“Barns of Iowa,” Photos by Michael Harker, at Historical Museum 

The Mitchell County Historical Society is pleased to announce the opening of its newest exhibit, “Barns of Iowa,” photographs by Michael Harker.  The exhibit is displayed in the Hamlin Garland Gallery on the second floor of the Cedar River Complex in Osage, where it will be available to the public at no charge through October.  

“Barns of Iowa” consists of twenty 11 x 18 inch black and white photos, which capture the nostalgic beauty of barns and the enduring pride of the farmers who built them. Michael Harker, a professional photographer from Cedar Rapids, began photographing these structures in 1993 utilizing a rare artistic approach – shooting only one photo of each barn – one view that conveys a distinct, individual story. 

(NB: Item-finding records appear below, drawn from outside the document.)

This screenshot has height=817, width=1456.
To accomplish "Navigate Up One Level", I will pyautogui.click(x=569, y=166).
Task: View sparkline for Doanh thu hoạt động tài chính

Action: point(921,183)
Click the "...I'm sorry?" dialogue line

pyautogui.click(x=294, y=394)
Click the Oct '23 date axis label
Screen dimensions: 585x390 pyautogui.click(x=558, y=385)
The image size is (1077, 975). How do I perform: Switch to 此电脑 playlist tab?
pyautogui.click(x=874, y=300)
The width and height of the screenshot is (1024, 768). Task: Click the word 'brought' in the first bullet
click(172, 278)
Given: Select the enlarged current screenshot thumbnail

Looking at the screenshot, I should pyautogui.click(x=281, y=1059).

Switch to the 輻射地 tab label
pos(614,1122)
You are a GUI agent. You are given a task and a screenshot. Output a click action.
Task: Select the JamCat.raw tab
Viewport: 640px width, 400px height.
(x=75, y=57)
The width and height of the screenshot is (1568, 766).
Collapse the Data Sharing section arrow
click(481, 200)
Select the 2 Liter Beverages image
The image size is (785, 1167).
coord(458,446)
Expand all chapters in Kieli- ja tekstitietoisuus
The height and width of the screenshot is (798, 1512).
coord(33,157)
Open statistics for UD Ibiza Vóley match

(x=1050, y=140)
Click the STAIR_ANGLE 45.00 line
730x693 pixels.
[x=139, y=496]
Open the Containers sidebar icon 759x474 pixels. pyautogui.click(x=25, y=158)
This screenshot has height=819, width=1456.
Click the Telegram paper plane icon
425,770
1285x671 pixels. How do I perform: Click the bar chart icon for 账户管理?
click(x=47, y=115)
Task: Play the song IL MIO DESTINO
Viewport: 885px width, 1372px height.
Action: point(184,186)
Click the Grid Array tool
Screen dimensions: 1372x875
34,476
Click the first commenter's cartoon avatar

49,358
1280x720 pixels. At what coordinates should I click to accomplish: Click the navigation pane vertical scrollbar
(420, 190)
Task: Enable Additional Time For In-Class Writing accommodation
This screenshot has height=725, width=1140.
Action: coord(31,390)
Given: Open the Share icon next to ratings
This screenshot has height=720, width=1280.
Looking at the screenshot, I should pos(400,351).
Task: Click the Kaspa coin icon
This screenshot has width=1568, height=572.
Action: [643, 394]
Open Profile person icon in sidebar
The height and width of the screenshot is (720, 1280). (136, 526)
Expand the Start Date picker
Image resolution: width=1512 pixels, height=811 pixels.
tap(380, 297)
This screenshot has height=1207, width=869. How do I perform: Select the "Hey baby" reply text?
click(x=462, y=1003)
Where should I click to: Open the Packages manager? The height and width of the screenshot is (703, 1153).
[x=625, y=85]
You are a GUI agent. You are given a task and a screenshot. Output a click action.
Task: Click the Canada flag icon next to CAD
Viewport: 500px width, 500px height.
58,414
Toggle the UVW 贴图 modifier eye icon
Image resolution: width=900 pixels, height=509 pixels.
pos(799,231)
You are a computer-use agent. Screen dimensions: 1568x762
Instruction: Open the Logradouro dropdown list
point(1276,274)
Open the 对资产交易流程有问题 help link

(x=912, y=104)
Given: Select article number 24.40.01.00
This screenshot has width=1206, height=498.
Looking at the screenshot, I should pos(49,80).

Harker’s technique of barn photography reflects remarkable precision.  According to the artist, he often takes an entire day to set up the perfect shot, waiting for the perfect light, the perfect time to click the shutter, the only time he will click it that day. 

According to Harker, “Close to a thousand Iowa barns are being destroyed each year due to various causes.  My images are little time machines carrying forward to future generations of Iowans the dedication of their forbearers.  People born a century from now will be able to look back to what was once glorious and real.  I intend to visually preserve early citizens’ quality craftsmanship when they built these ‘cathedrals’ of wood and stone.”                                            

Harker has worked as a freelance commercial photographer and as an in-house photographer for Deere and Company (Moline, IL) and Rockwell Collins, Inc. (Cedar Rapids, IA).  In 1997, he began his current job as an ophthalmic photographer at the University of Iowa Hospitals and Clinics in Iowa City. 

“Barns of Iowa” has been featured by the Smithsonian Institution and has been exhibited at the Herbert Hoover National Historic Site in West Branch, the Department of Agriculture building in Des Moines, and at the State Historical Society of Iowa.  The display came to Osage as an outgrowth of a conversation several months ago between Kurt Meyer, President of the Mitchell County Historical Society, and Chris Rossi, Executive Director of Humanities Iowa, the organization responsible for distributing the Harker exhibit.                         

According to Meyer, “I talked to Chris when we first opened the Garland Gallery, which made it possible for us to display an exhibit like this.  He then told me about the Harker photos and about the photography of David Plowden, which is our next exhibit.  While we’re the smallest venue for these traveling exhibits, Chris and I agreed on the importance of displaying photos of rural settings in agricultural communities like ours.”                                                                         

Complementing the Harker photographs is a series of paintings featuring barns that are on temporary loan to the Museum.  Paintings include works by Iowa artists James Petran and Jan Vanderlinden, Wisconsin artist Steven Schultz, and several other well-known painters working in oils and watercolors from throughout the country.